■ **Assigned task**:
For the entries that follow, retype exactly the lines from the one containing "Click external-link icon" to the one containing "This screenshot has height=464, width=531.", inclusive, and only those. Images stay out of the copy.

============================================================

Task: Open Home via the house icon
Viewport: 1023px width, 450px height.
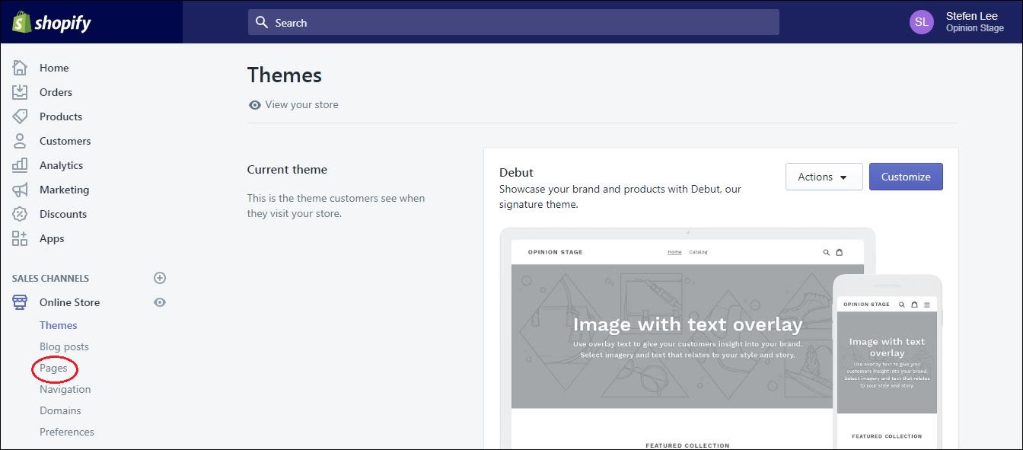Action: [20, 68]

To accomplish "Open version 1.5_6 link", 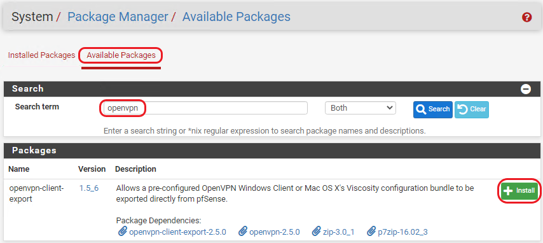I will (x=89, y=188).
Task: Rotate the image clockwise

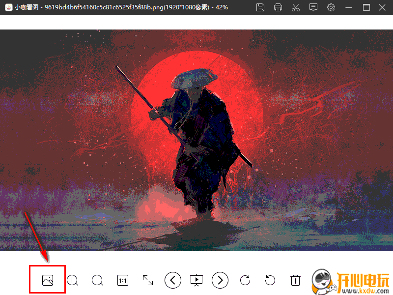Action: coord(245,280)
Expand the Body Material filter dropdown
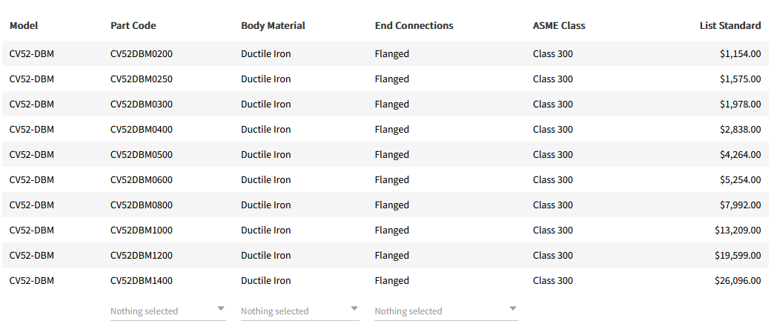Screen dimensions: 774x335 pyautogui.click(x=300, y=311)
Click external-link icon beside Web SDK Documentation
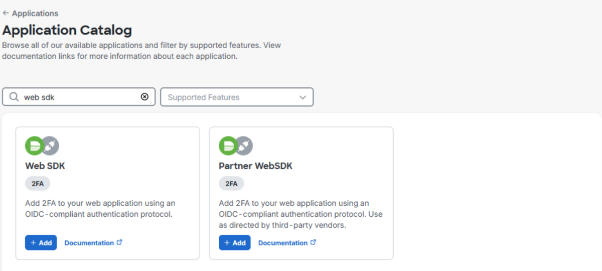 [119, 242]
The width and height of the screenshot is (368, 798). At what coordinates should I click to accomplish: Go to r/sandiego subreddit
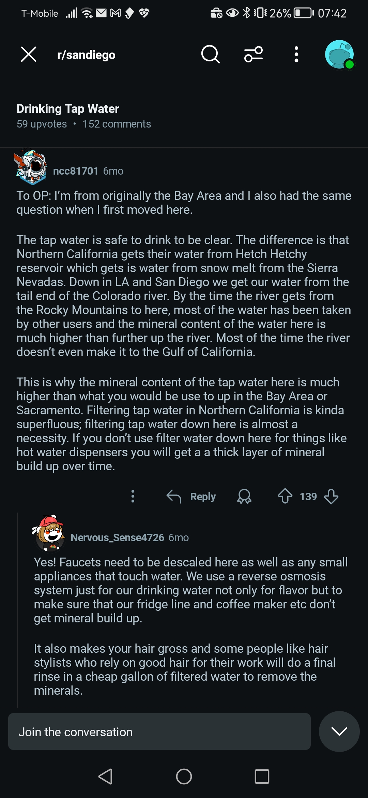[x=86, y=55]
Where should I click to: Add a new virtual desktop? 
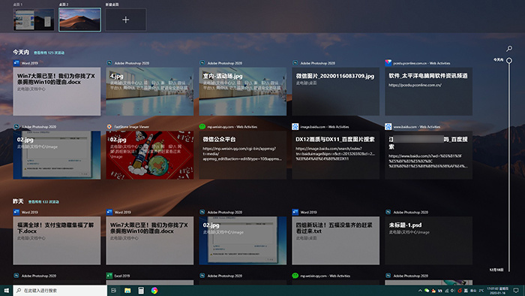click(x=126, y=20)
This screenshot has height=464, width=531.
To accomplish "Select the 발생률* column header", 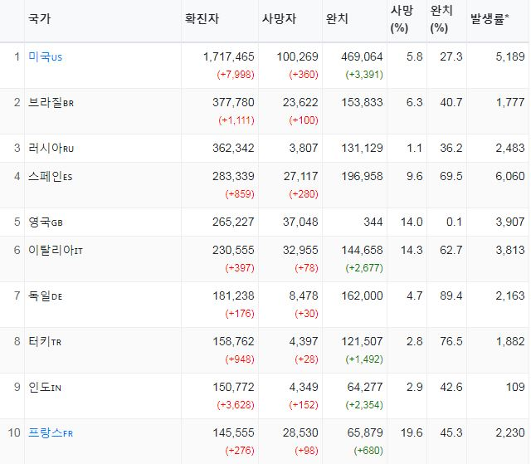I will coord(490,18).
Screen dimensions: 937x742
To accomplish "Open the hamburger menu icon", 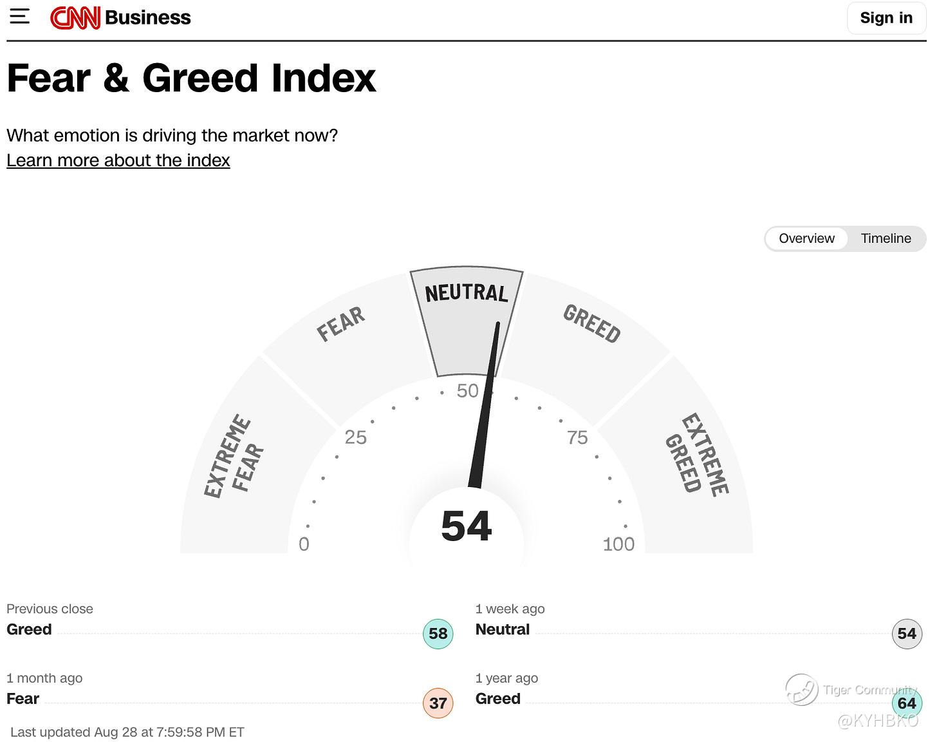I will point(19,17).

============================================================

■ **Solution to the exercise**:
Click external-link icon beside Web SDK Documentation
 [119, 242]
The width and height of the screenshot is (368, 798). At what coordinates should I click to accomplish: Go to r/sandiego subreddit
[x=86, y=55]
Where should I click to: Add a new virtual desktop? 
click(x=126, y=20)
This screenshot has height=464, width=531.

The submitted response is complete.